In that spirit, I'm leaping to what I consider the opposite side of the cinematic spectrum. A film I took first overall in the last movie draft and one that has remained an undisputed mainstay in my personal favorite list since the day I first took a dip in its majestic madness.
Ran - 1985
It's difficult for me to talk about Ran in anything but grandiose terms. The westerner's shorthand description is "Shakespeare's King Lear with Samurai" and as both useful and awesome as that description sounds, I think it does Ran an injustice; The film is hardly that derivative.
This is the film that took Akira Kurosawa more than a decade to make. The man created a storyboard of personally hand painted art pieces for this movie. He described the only film he made in the decade prior - a rather ornate and ambitious sweeping epic in its own right - as a mere "dress rehearsal" for Ran. In his own mind, this was Kurosawa's magnum opus - the whole of roughly 50 years of experience and vision brought to life.

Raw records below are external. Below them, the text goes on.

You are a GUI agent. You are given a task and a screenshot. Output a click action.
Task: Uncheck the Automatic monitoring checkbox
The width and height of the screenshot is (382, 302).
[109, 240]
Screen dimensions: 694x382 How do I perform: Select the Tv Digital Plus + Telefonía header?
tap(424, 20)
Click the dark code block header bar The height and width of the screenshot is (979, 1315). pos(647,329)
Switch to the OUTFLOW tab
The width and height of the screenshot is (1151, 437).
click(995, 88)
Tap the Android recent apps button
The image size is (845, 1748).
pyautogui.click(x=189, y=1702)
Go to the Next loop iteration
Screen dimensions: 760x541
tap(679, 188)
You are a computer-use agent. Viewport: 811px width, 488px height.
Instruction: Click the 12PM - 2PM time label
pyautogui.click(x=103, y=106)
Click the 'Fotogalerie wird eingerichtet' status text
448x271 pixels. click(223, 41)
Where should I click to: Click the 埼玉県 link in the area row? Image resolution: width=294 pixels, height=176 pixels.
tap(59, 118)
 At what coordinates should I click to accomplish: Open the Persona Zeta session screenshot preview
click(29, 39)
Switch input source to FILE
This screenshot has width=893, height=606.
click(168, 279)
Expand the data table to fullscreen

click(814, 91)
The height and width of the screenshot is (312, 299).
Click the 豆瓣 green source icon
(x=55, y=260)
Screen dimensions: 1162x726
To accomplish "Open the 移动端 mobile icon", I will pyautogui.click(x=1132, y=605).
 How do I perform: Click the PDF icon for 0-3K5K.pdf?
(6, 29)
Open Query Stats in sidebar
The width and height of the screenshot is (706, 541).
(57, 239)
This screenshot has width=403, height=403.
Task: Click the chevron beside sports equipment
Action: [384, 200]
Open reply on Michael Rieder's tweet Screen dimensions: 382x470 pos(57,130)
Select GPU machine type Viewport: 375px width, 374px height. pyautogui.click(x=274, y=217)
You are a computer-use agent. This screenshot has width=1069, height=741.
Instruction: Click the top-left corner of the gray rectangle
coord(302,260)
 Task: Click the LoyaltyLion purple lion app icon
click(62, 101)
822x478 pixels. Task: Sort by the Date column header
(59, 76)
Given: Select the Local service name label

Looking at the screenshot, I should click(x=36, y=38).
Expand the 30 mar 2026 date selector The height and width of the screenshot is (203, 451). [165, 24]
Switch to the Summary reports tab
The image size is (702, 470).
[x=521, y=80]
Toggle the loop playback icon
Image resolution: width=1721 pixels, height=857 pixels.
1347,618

And the result, at the age of 75, with many, especially in Japan, considering him old-fashioned and washed-up, Kurosawa produced a beautifully dark and intensely rich tapestry of chaos, betrayal, revenge, and greed that is stunningly gorgeous in cinematography, score, and paradoxically the use of bright, vivid colors.
Ran is mind-bending both in its grand scale scope and ability to intimately portray characters who are mostly wicked, but have, disturbingly, very relatable, human motivations. Lady Kaeda is among my favorite anti-hero/villains of all time specifically because I don't wholly know which category she belongs.
Ran also has one of my singluar favorite scenes in all of cinema: The centerpiece of the film - an entire chaotic castle siege battle scene completely wiped of its natural sounds leaving only the haunting orchestra score. It's disoreanting, uncomfortable, and even a little suffocating not because the viewer is watching soldiers butcherred, buildings burned, and geisha committing seppuku, but because the mind knows it's not hearing the sounds it expects to with those images and can't quite make it right.
The brilliance of Ran is it takes this natural reaction of the audience and uses it to make viewers identify with the main character on screen who is literally losing his mind in the chaos of the flames and bloodshed surrounding him - and makes us identify with him in that way. You kind of feel like you're losing your mind too.
For decades when Kurosawa was asked which of his own films was his favorite, he would give his stock answer "My next one." (an answer I've always found especially clever). That is until 1985. After that and for the rest of his life, his answer was Ran.
Who am I to argue with the little general?